While ORS therapy has been extremely successful in the treatment of diarrheal illnesses worldwide, it is not a panacea, and in some SBS patients, it too can increase stool output.22 Furthermore, some patients may find it unpalatable. To hydrate some patients, 2-3 liters per day may be required, however, would start with the goal of 500-1000 mL per day. If the patient will sip ORS over the course of a day and is willing to maintain this regimen day after day, the volume can be titrated as needed. To improve palatability, ORS can be made into ice cubes or popsicles. Both homemade recipes and commercial preparations are available (see Tables 4 & 5). If better hydration is achieved with use of an ORS, then it can be continued indefinitely; however, if output is increased without net gain of increased urine output, then it should be stopped. ORS has also been administered via a gastrostomy tube as a nocturnal infusion with success.24 ORS should not be substituted with commercial sports drinks as sports drinks contain considerably higher carbohydrate and lower sodium content than ORS. Potassium and magnesium may be added to the ORS as gluconate (12mmol/L of ORS) and heptogluconate (30 mmol/L of ORS) salts, respectively, where available. Realistically, despite our best efforts, there are some patients who just will not drink ORS. In those cases, it is best to at least give suggestions for better options (or the least “bad” options), rather than those that will definitely aggravate stool/ostomy output (see Table 6).

Parenteral Fluid

In some SBS patients following the acute stage, parenteral fluids without macronutrients may be needed for those who require the fluid, but not the calories. If a patient cannot maintain a urine output of > 1 liter daily, then supplemental parenteral fluids may be needed. Intravenous fluid is commonly provided as a liter of normal saline infused over 2 to 4 hours once daily as needed.
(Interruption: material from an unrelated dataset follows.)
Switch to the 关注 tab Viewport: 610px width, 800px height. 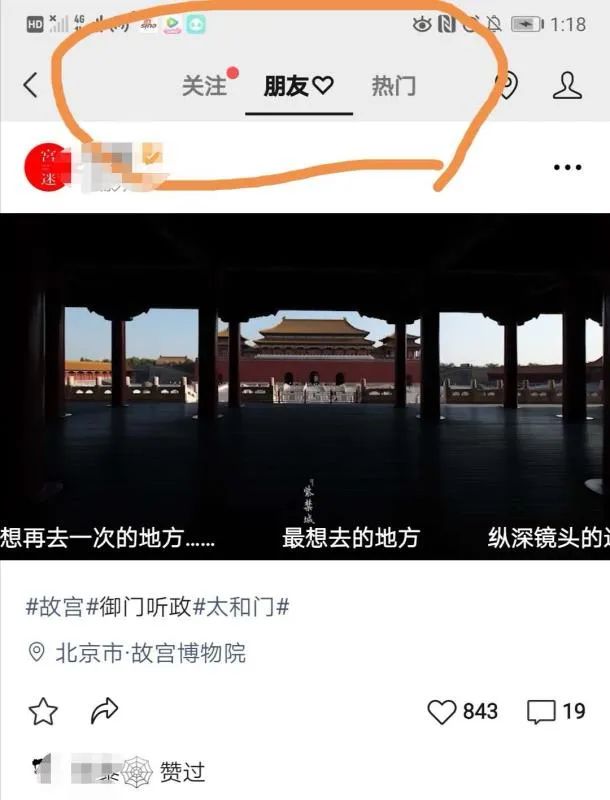click(x=204, y=86)
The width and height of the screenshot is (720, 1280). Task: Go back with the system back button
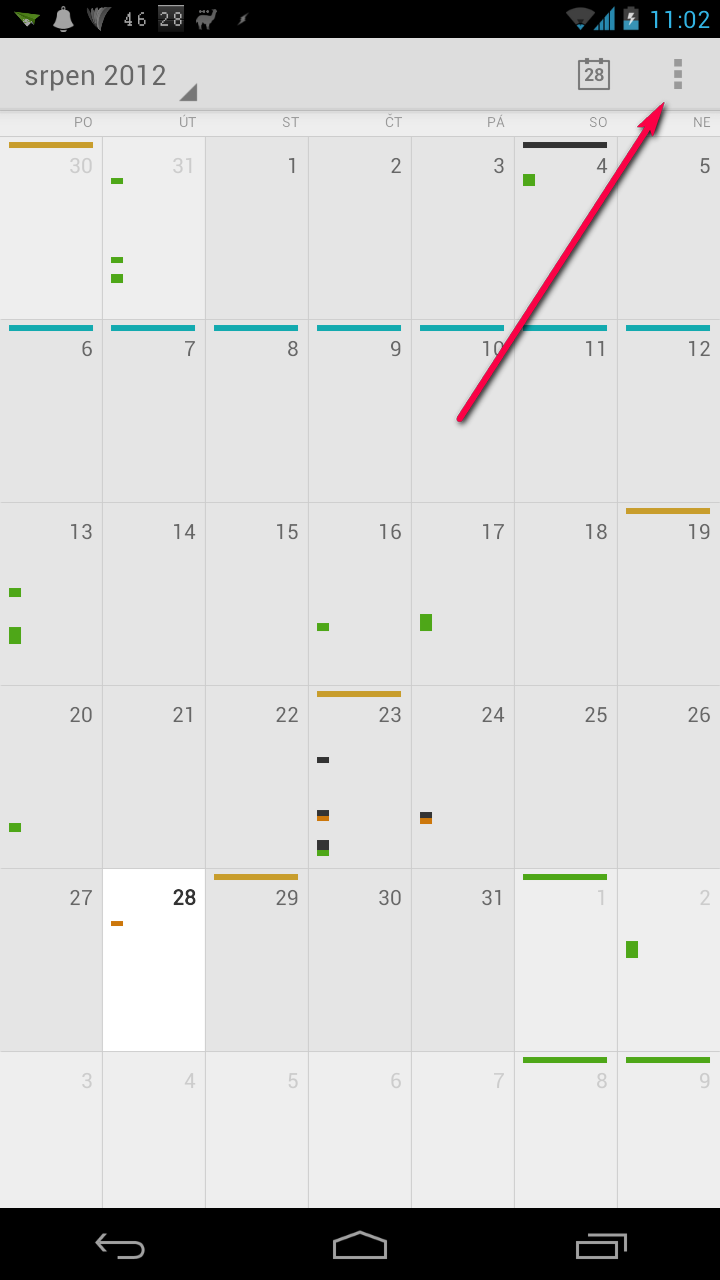click(x=120, y=1245)
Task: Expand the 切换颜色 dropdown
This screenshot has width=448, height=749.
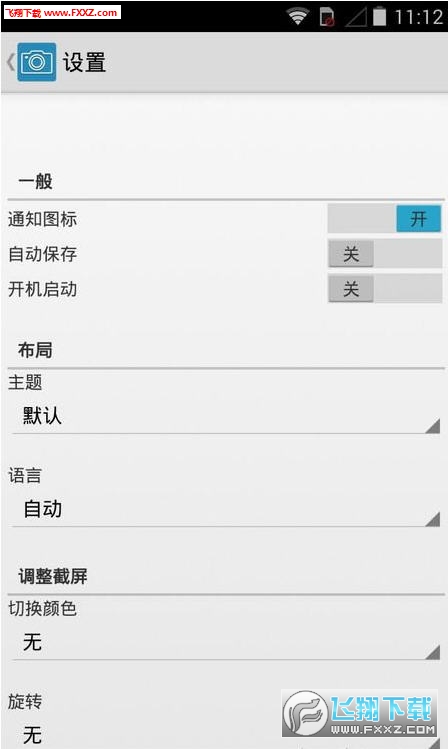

Although the content of the fluid may include only sodium chloride, occasionally dextrose, other electrolytes, vitamins and bicarbonate may be added. Parenteral fluids will be necessary if the stool output consistently exceeds fluid intake (‘net secretors’), a situation most commonly seen in the SBS patient with an end-jejunostomy who has < 100cm of jejunum and an output of > 2 liters/day. As mentioned earlier, ORS may be administered via a gastrostomy tube as a nocturnal infusion.18 During the hot summer months, patients receiving parenteral nutrition overnight may require additional parenteral hydration during the day to prevent dehydration and reduce potential injury to the kidneys. Parenteral fluids may also be needed in the SBS patients who have successfully weaned from PN but still require occasional parenteral fluid support.

CONCLUSION

Maintaining hydration status is a central component in the care of the patient with SBS. Failure to do so can result in dehydration, rapid weight loss and fatigue. If chronic and untreated, it can also lead to nephrolithiasis and jeopardize renal function. Educating patients to identify signs of dehydration as well as to properly instruct them on measures to protect against it should be a high priority to clinicians taking care of these patients.